--- PAGE TEXT Enclosed Below ---

There are aspects I don’t use as much, and things I have commented on as part of the Komplete Kontrol beta process. Komplete has become a bit more bloated in some respects, from what it initially was. But the various options are just that, with some here mentioning different aspects of the workflow they passionately use, while some features are of lesser benefit to others. On average, my projects are about one-third instances of Komplete when/where I need to visually access keyswitches through the tunnel vision I have.

As for the browser previews, these are only useful to me in so far as presets or tagged multis the developer has included are what I’m searching for. While more basic patches or sets of articulations are superfluous when browsing, they are available to load this way, nevertheless.

The chord and scale modes I infrequently use, but this goes far beyond the trick pony the OP describes. I discovered that with something like evos, the benefits of also automating the NKS chords and scales modes is a quite remarkable tool.

The mixer display on the dual MK2 screen has become indispensable to me, and I too wish for faders, though supplement the KK hardware in other ways. But the mixer is wedded to the supported hardware in my DAW, a separate consideration from NKS.

Not sure how the OP is assessing that developers have “had to” spend to support NKS comes from. It’s optional, and synonymous on the Kontakt side of things with developing player-compatible instruments. I also know a fair number of developers who opt not to develop for NKS at all.

I’ll end by saying that my Komplete keyboard and NKS are but one of several controllers I use. People speak as if it’s all or nothing around here when making their cases against a library, or whatever, while clearly others use what they use to greater or lesser benefits. NKS has made things more accessible to me, and worth all its ups and downs.


----------



## reutunes (Dec 13, 2019)

I know quite a few blind and partially sighted composers... and I think they would almost all agree that NKS is extremely useful to them with the lights, voice options and other accessibility functions. A quick read through THIS site will educate those who may not have these difficulties.


----------



## Sonokinetic BV (Dec 13, 2019)

All our libraries are NKS compatible so we are very supportive of the NKS framework 

At NAMM a couple of years ago, we had the opportunity to listen first hand to those with accessibility issues describe the world of music that had been opened up to them through NKS. The first thing we did on returning was rework all our NKS implementations. It is such a great opportunity to make things better for very little relative effort, and having done it once, it then becomes a matter of course to follow the same methods on future implementations.

Also, the use of NKS opens up the same level of control directly in to the DAW or from other keyboards as all the automation built in is available for all to use. It's win/win for everyone, whether they use Komplete Kontrol or not


----------



## Akarin (Dec 13, 2019)

You'll take the blue light guides of my KK61 from my cold dead hands!

NKS has been a massive game changer to my workflow. Especially on ensemble patches and percussion patches.

Different strokes, etc.


----------



## Sonokinetic BV (Dec 13, 2019)

--- End of Enclosed PAGE TEXT ---

### [WHAT THE TASK ASKS]
Write the next part of the forum thread about NKS and Komplete Kontrol, starting right after its last line.

--- DATA SECTION Enclosed Below ---

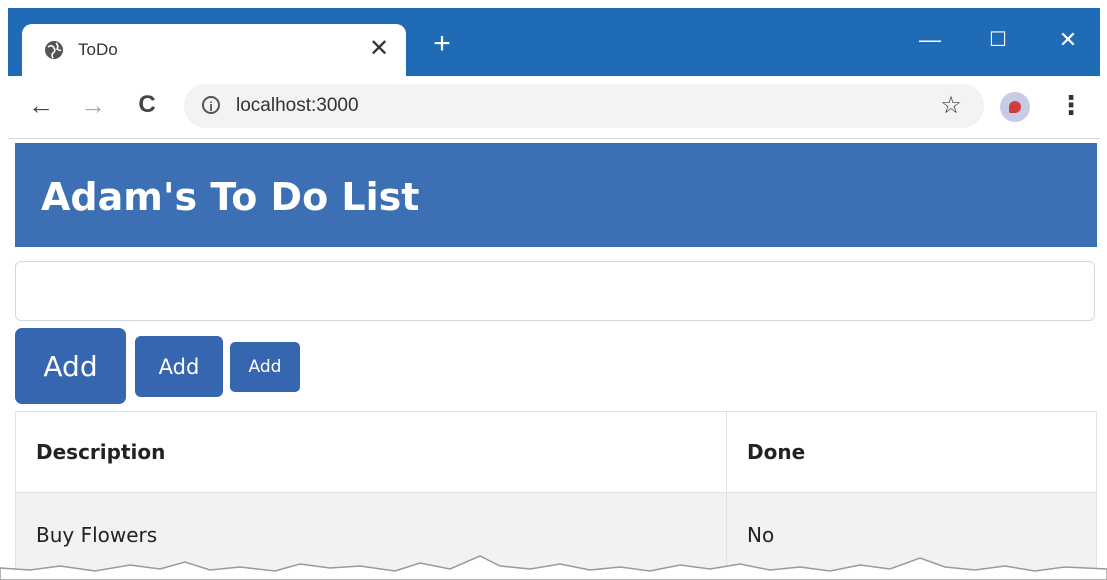 The image size is (1107, 580). What do you see at coordinates (98, 50) in the screenshot?
I see `tab-title: ToDo` at bounding box center [98, 50].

--- End of Enclosed DATA SECTION ---

### [TASK RESPONSE]
one more thought - if your instruments make such heavy use of keyswitches as many of ours do, having the light guide is really great.
I thought I was not going to like the lights, thought it was a bit of a gimmick and not a pro users feature, but I really did a 180 on that and love love love them now, being able to see at a glance where all your keyswitches are!


----------



## jbuhler (Dec 13, 2019)

Sonokinetic BV said:


> one more thought - if your instruments make such heavy use of keyswitches as many of ours do, having the light guide is really great.
> I thought I was not going to like the lights, thought it was a bit of a gimmick and not a pro users feature, but I really did a 180 on that and love love love them now, being able to see at a glance where all your keyswitches are!


The fact that most of your libraries follow the same key layout made it easy to set up a Sonokinetic preset for the lights so I can use it outside of the KK plug-in and still have the guidelights for your libraries.


----------



## Mornats (Dec 13, 2019)

jbuhler said:


> The fact that most of your libraries follow the same key layout made it easy to set up a Sonokinetic preset for the lights so I can use it outside of the KK plug-in and still have the guidelights for your libraries.


Ooh, how do you make a preset to use the light guide outside of KK?


----------



## X-Bassist (Dec 13, 2019)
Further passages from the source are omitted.